Dans un monde futuriste fantaisiste, une chasseuse de prime se met en quête d’une jeune fille kidnappée sur une planète lointaine…

BORDERLANDS

 

2024 – USA

 

Réalisé par Eli Roth

 

Avec Cate Blanchett, Kevin Hart, Edgar Ramirez, Jamie Lee Curtis, Ariana Greenblatt, Florian Munteanu, Janina Gavankar, Jack Black, Benjamin Byron Davis

 

THEMA EXTRA-TERRESTRES I SPACE OPERA I FUTUR

Situé dans une sorte de Far West rétro-futuriste et post-apocalyptique, le jeu vidéo « Borderland », sous haute influence de l’univers de Mad Max, est développé par Gearbox Software et lancé sur le marché en octobre 2009. D’autres opus suivront avant qu’Hollywood ne se penche sur la possibilité d’une adaptation sur grand écran. En 2015, le réalisateur Leigh Whannell (qui vient de faire ses débuts derrière la caméra avec Insidious 3) envisage d’en tirer un film qui serait produit par Avi et Ari Arad pour Lionsgate Films. Mais comme souvent à Hollywood, le projet traîne et ses instigateurs finissent par lâcher l’affaire. Les choses ne redémarrent qu’en 2020 avec une toute nouvelle équipe. Cette fois-ci, c’est Eli Roth (Hostel, The Green Inferno) qui tient la barre, sur un scénario qu’il co-écrit avec Joe Crombie. Armé d’un budget confortable de 120 millions de dollars, Roth part tourner à Budapest entre avril et juin 2021, alors que la pandémie du Covid-19 bat son plein. En découvrant le premier montage, le studio s’affole face à son extrême violence et aux multiples mutilations et autres explosions de têtes que Roth déploie généreusement à l’écran. Lionsgate envisageait d’exploiter Borderlands auprès d’un large public et ne sait plus trop quoi faire de ce défouloir gore très éloigné de ses attentes. Le film reste donc sur une étagère pendant deux ans, Eli Roth part diriger Thanksgiving et le réalisateur Tim Miller (Deadpool) est appelé à la rescousse pour tourner tout un tas de nouvelles séquences en 2023.

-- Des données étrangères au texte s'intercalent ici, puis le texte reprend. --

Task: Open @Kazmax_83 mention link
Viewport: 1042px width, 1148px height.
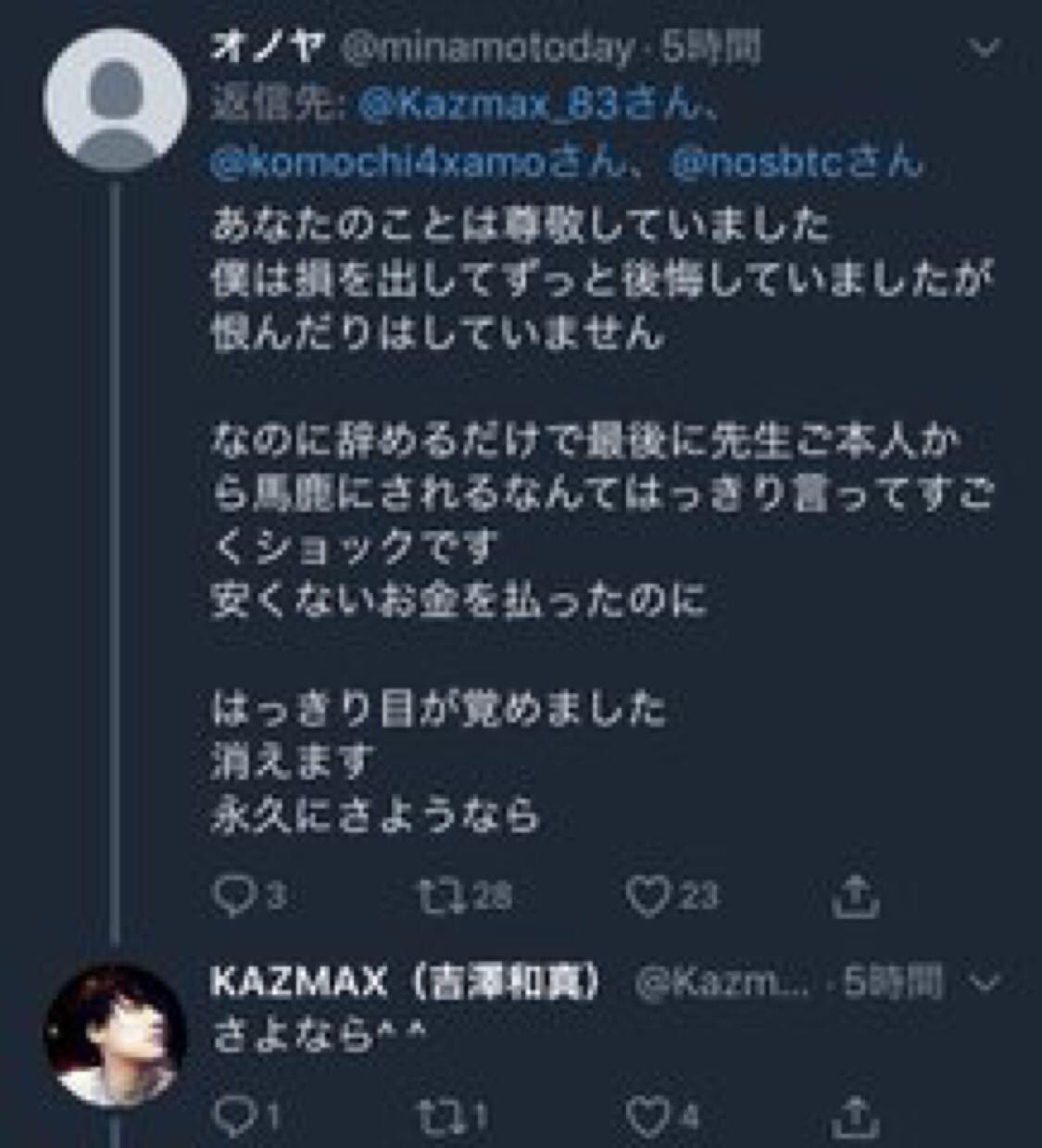Action: tap(488, 107)
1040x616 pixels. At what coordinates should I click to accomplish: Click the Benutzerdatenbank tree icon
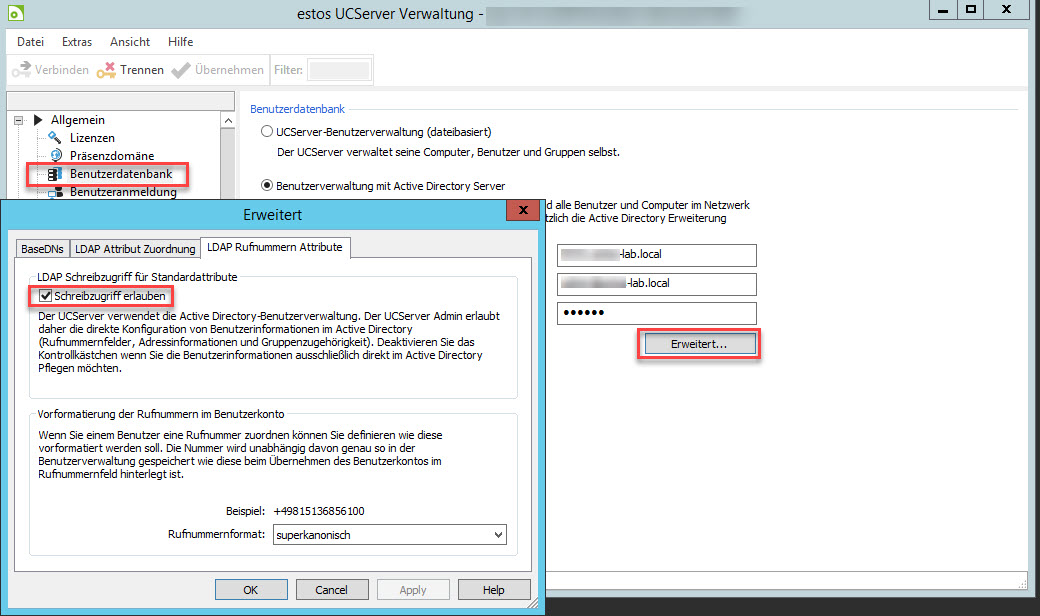(x=55, y=174)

Borderlands est donc le fruit contre-nature de nombreux compromis s’efforçant de concilier des orientations artistiques contradictoires. D’où un scénario chaotique qui semble ne pas trop savoir sur quel pied danser. Cate Blanchett, qui retrouve Eli Roth après La Prophétie de l’horloge, y joue Lilith, une chasseuse de prime aigrie et dure à cuire. Contactée par Atlas (Edgar Ramirez), un magnat tout-puissant, elle accepte la mission d’aller récupérer sa fille Tina (Ariana Greenblatt) sur la planète Pandora, un désert/dépotoir hanté par des monstres bizarres, des mutants dégénérés et toutes sortes d’habitants interlopes. Sur place, Lilith est aidée par un robot facétieux, Claptrap, qui parle avec la voix de Joe Black (lui aussi transfuge de La Prophétie de l’horloge) et semble avoir été mystérieusement programmé pour l’assister. Bien sûr, la mission ne va pas du tout se passer comme prévu et va révéler son lot de surprises et de retournements de situation.

Un fourre-tout foutraque

Honnêtement, Borderlands n’est pas la catastrophe artistique ultime, comme on a pu le lire un peu partout. Le film est généreux, débridé, impétueux, et propose quelques designs originaux et une poignée d’idées visuelles intéressantes. Pour autant, on ne peut pas dire que cette intrigue fourre-tout soit follement passionnante. L’un des problèmes majeurs de ce space opera foutraque est le choix de ses personnages, tous plus irritants les uns que les autres. Comment s’intéresser au sort de cette gamine pénible, de ce robot énervant, de ce gros nounours psychopathe et de ce soldat insipide ? Cate Blanchett elle-même, protagoniste central auquel nous sommes censés nous identifier, joue les mercenaires patibulaires avec à peu près autant de crédibilité que Pamela Anderson dans Barb Wire. Elle excellait pourtant dans des rôles du même acabit pour Indiana Jones et le royaume du crâne de cristal ou Thor Ragnarok. Mais ici, elle semble jouer en mode pilote automatique sans croire une seule seconde à ce qu’elle fait. Borderlands se cherche donc maladroitement, regroupant des anti-héros en quête manifeste de l’alchimie des Gardiens de la galaxie ou de The Suicide Squad, ne reculant devant aucun gag éculé (le casque à la Dark Vador qui empêche de respirer correctement comme dans La Folle histoire de l’espace) ou scatologique (les jets d’urine, le robot qui défèque du plomb) et ne convainc finalement personne. Son échec spectaculaire au box-office tend à prouver qu’il s’agissait de toute évidence d’une fausse bonne idée.